The Philippines and 4 local corporations had their credit ratings with Moody’s Investors Service upgraded.

The Philippines’ sovereign credit rating was raised by a notch—from B1 to Ba3—because of its resiliency in the face of a global downturn. The local firms are benefiting from the increase in the Philippines’ own credit score.

Moody’s said it upgraded the credit ratings of National Power Corp. (Napocor), Power Sector Assets and Liabilities Management Corp. (PSALM) and CE Casecnan Water and Energy Co.—all state-owned firms—from B1 to Ba3.

Ba3 is three notches below investment grade, while B1 is four notches below.

Most state-owned companies enjoy the same credit ratings as that of the government because their debts carry a sovereign guarantee. Corporations cannot have credit ratings higher than that assigned to the sovereign.

Also, the credit rating of Philippine Long Distance Telephone Co. (PLDT) was upgraded by a notch from Ba2 to Ba1.

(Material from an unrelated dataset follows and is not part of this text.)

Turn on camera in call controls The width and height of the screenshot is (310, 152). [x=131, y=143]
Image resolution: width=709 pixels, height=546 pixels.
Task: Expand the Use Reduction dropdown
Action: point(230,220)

Moody’s said nearly $2 billion worth of bonds earlier issued by the four companies would be positively affected by the ratings upgrade. The improved ratings are expected to result in the reduction in interest rates for said bonds in the secondary market. An increase in credit rating encourages investors to invest in bonds sold by the concerned entities.

There are $1 billion worth of debt securities recently issued by PSALM, $550 million by PLDT, $490 million by Napocor and $24 million by Casecnan—all will be affected by the ratings upgrade.

The outlook assigned by Moody’s to all four corporate entities is “stable,” which means that the existing credit ratings are free from risk of downgrades for at least a year.